Nos próximos dias veremos, com a ausência do candidato Jair Bolsonaro(PSL) das ruas, uma movimentação forte dos candidatos mais competitivos andando pelo Nordeste. Ciro Gomes, Marina Silva e o próprio Haddad. O outro candidato com alguma competitividade, Geraldo Alckmin(PSDB), se anuncia, mira um novo patamar de sua campanha no horário eleitoral e mídias sociais. O foco será atingir tanto Fernando Haddad como Jair Bolsonaro.

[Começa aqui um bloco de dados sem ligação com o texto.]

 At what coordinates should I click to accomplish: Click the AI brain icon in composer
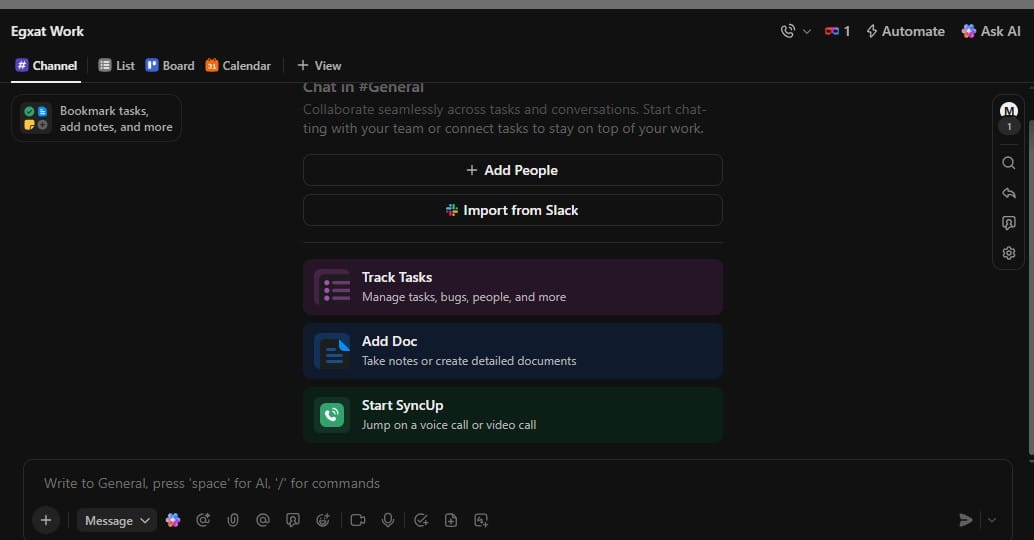[x=173, y=520]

Ressalte-se que Bolsonaro, após o atentado que sofreu, cresceu no Nordeste e está quase empatado com Haddad na região( 20% um e 17% o outro).  Falamos muito do Datafolha, mas o instituto Ibope mostra que 53% do eleitorado antipetista está votando no candidato Bolsonaro. É bom destacar também que se juntarmos todos os candidatos de centro teríamos um total de 23% dos votos.  Se somarmos os votos, segundo a pesquisa Datafolha, do candidato Ciro Gomes(PDT) teríamos 36% dos votos disponíveis com amplas condições de arrastar os indecisos.

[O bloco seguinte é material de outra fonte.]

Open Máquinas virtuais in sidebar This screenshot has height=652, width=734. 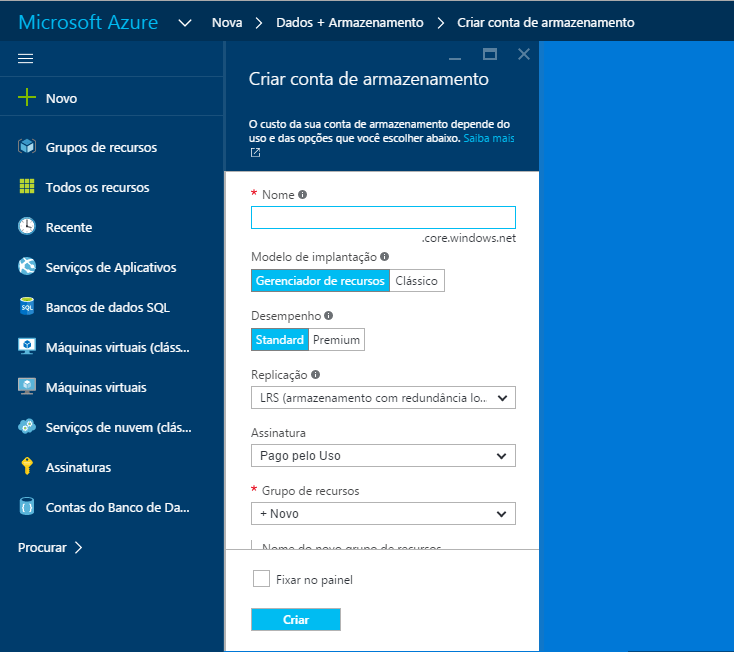tap(96, 387)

As forças estão aí, porém enquanto os pólos do extremo caminham à consolidação não vemos nada neste sentido entre aqueles que poderiam ser a nota do equilíbrio(?). Não parece ajuizado imaginar que haverá uma concessão ao meio termo nesta eleição.

As pessoas parecem não se assustar com as declarações do General Hamilton Mourão , que defendeu um “autogolpe” e depois disse que caberia uma nova constituição feita por notáveis, depois avalizada por um plebiscito. As pessoas parecem não se assustar com os argumentos levados adiante por Fernando Haddad que é possível voltar no tempo e resolver todos os nossos problemas com um crescimento econômico parecido com o último ano de Lula, em 2010, com 7,5%.

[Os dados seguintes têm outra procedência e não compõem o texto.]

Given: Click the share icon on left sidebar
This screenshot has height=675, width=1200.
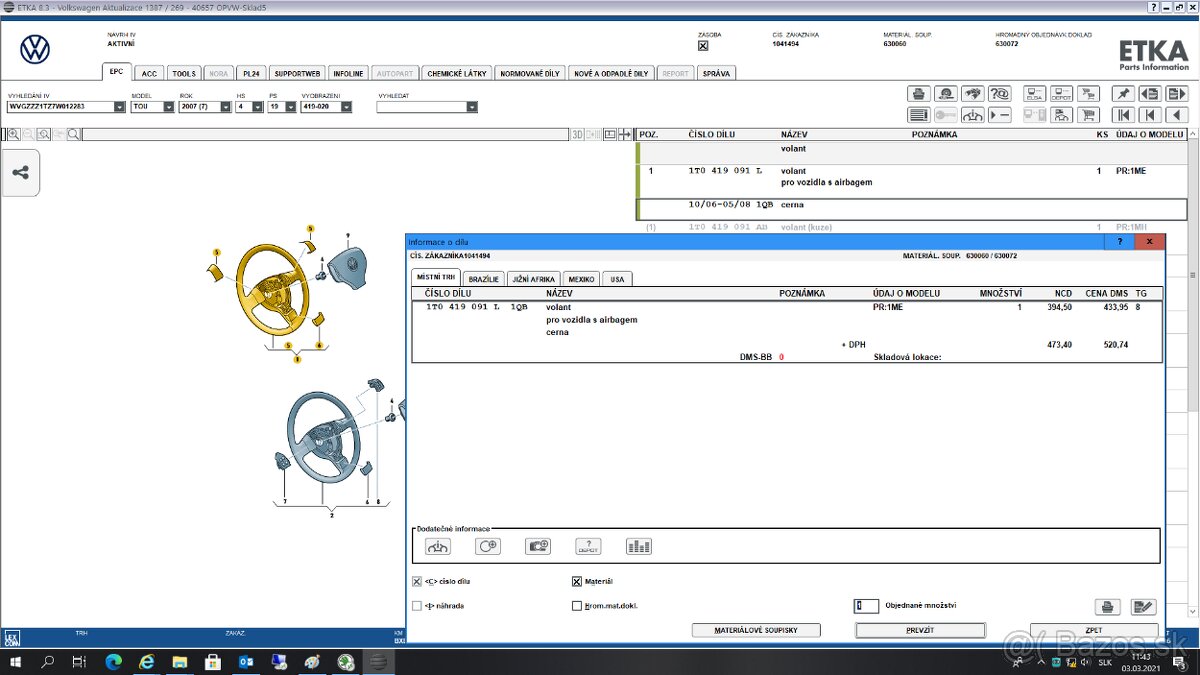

As pessoas caminham para se associar, a não ser que mude algo até lá, e isso está ficando cada vez mais improvável – com a polarização.  O “Imponderável de Almeida”, como dizia Nélson Rodrigues, pode entrar em campo a qualquer momento.

O eleitorado nordestino poderá ser decisivo para essa formação da consolidação da polarização. Em tese, os nordestinos são simpáticos, em sua maioria, ao ex-presidente Lula. A classe média nordestina foi influenciada nos últimos anos pelo ocaso petista, no entanto é complexo analisar para onde irá. Na pesquisa Datafolha da última sexta-feira, 14, Bolsonaro avançou ainda mais na renda entre 5/10 salários mínimos, saindo de 38% para 43%. Haddad, mal chegou, já avançou de 8% para 11% , e Ciro Gomes caiu de 14% para 11%.

A dúvida é se Ciro Gomes e Marina Silva vão conseguir barrar esse crescimento de Haddad no Nordeste ou se Ciro e Alckmin vão conseguir representar um meio termo.  A polarização caminha firme, mas nada garante que a onda será irrefreável.

Uma coisa é certa, o Nordeste não elege presidente, mas sem o Nordeste ninguém se elege presidente.